Kerry played an important role in the negotiations of the Paris Agreement. Prior to that, he worked with Chinese officials on an agreement to reduce the country’s greenhouse gas emissions. When the two main sources of emissions came into play, the road to an agreement became clear.

However, many Republicans continue to argue that the Paris Agreement has put the United States at a disadvantage, as the US side’s emission reduction commitments exceed those of other major pollutants such as China and India.

It should be noted that the agreement does not require member countries to fulfill their obligations.

Kerry is getting involved in an administration that has put climate change at the top of its agenda. Biden named it one of his top priorities when taking office.

This would mark a sharp departure from the Trump administration’s position.

President Donald Trump not only eased dozens of restrictions on greenhouse gas emissions and fossil fuel producers, but also pulled the United States out of the climate agreement that Kerry signed.

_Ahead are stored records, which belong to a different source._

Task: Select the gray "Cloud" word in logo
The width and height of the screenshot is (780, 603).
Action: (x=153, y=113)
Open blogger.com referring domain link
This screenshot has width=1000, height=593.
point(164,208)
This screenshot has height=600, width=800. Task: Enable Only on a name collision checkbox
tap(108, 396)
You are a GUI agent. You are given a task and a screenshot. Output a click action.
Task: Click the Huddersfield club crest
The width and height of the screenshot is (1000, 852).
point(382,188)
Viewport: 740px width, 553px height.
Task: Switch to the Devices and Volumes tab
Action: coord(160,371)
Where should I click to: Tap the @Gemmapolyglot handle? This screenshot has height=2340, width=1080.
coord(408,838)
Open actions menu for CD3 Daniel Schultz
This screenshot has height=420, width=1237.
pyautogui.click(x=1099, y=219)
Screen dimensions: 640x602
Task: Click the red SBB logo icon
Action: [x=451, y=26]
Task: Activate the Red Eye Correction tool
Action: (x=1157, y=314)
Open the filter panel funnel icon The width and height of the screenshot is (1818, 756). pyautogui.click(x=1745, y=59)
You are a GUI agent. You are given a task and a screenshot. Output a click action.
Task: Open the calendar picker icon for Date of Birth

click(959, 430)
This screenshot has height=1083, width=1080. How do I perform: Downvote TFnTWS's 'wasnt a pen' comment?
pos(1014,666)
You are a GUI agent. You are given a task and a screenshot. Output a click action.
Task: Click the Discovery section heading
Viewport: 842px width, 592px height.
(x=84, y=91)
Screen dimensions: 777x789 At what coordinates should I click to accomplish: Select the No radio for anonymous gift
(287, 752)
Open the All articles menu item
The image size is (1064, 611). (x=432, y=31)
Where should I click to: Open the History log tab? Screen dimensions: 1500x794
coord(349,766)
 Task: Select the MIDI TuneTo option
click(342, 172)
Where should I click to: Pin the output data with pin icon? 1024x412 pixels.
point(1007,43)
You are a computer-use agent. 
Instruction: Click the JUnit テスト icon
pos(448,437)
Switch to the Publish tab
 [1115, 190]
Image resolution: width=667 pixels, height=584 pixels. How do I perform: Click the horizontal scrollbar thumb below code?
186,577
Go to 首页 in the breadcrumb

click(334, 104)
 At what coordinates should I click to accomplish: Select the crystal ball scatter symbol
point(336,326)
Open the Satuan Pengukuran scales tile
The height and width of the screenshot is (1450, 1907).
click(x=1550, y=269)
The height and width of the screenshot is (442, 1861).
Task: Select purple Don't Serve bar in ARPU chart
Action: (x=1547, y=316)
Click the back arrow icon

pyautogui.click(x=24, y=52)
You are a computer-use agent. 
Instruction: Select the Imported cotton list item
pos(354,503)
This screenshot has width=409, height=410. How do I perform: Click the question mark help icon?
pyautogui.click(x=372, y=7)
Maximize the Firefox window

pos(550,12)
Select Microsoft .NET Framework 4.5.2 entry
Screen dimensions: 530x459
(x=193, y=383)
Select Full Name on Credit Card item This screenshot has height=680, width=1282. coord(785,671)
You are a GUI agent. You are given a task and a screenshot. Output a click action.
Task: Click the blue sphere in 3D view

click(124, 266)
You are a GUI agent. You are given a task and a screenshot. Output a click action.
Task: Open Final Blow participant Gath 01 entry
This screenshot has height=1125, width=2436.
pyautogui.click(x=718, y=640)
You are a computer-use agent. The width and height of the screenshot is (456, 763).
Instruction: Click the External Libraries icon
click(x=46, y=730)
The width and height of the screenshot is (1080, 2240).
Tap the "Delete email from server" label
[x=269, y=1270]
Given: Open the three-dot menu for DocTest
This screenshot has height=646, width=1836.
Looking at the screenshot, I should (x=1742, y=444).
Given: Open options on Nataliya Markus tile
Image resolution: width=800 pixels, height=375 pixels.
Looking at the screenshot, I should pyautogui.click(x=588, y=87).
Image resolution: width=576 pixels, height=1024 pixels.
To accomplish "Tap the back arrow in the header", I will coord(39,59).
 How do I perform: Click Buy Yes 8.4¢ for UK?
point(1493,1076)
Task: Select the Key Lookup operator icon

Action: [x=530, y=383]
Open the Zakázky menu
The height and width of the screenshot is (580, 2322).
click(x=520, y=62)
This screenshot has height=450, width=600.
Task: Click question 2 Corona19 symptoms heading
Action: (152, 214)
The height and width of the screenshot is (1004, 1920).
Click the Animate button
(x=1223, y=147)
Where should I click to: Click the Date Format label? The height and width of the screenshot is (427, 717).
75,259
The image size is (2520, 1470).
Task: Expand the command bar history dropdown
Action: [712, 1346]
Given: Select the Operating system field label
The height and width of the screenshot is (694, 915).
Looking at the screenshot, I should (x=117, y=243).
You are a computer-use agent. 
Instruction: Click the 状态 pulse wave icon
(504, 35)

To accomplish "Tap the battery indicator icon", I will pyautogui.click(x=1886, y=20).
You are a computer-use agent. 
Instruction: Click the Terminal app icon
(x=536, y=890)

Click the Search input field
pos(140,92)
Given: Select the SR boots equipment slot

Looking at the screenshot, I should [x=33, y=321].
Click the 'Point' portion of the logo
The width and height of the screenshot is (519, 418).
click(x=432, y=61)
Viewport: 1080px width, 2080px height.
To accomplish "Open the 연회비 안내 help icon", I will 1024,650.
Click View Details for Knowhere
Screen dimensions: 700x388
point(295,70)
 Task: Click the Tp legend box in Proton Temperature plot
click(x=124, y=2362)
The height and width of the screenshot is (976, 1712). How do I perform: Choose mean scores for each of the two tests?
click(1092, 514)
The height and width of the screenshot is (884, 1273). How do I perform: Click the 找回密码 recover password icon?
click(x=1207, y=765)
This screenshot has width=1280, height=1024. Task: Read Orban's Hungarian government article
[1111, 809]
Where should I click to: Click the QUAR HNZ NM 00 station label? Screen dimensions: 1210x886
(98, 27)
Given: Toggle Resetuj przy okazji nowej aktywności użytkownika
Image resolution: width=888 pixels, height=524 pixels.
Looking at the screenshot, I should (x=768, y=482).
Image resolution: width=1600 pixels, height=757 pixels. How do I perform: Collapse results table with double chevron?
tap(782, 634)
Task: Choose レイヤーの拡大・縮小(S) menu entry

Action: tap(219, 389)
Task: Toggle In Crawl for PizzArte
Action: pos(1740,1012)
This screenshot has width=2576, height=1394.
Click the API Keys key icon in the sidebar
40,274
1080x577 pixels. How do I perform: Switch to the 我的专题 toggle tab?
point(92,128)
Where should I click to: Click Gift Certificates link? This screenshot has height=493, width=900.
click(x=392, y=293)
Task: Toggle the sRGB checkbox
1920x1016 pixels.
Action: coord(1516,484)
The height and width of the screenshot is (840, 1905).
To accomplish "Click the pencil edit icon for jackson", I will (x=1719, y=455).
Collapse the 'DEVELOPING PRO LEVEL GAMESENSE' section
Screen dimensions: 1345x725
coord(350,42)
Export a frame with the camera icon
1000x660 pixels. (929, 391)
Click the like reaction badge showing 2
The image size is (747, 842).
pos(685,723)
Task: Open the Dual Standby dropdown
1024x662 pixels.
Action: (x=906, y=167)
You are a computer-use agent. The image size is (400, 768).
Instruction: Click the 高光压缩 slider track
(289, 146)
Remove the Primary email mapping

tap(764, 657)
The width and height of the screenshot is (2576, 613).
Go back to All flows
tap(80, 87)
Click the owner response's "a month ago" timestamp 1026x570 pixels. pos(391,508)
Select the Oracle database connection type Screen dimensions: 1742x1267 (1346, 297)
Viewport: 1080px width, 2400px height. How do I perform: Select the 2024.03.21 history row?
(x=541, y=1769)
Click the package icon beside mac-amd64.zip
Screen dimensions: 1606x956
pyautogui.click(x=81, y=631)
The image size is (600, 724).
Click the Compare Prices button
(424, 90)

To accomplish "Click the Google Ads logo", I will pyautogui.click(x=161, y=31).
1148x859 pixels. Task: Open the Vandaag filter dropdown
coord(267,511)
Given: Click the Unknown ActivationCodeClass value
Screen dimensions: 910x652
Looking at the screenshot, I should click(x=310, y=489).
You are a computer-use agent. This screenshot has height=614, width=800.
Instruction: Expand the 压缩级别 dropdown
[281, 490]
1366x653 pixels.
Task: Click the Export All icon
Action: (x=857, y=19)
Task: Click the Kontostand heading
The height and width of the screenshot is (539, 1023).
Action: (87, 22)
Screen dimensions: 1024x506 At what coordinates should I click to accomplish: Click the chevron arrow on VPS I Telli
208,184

The United States officially ceased to be a party to the Paris Agreement on November 4, that is, a day after the elections, which Biden won. Biden said he intends to re-join the agreement shortly after taking office.

Kerry’s appointment “sends a powerful signal to the rest of the world that the US is ready to return to its role as climate leader,” said John Podesta, founder of the leftist Research Center for American Progress, and Christy Goldfuss, head of the center for energy and the environment.

Kerry’s job will not be limited to repairing a relationship that has soured over the Trump years. Scientists say the world has less time to seriously reduce greenhouse gas emissions and avoid catastrophic climate change. Kerry needs to convince other countries to step up this work.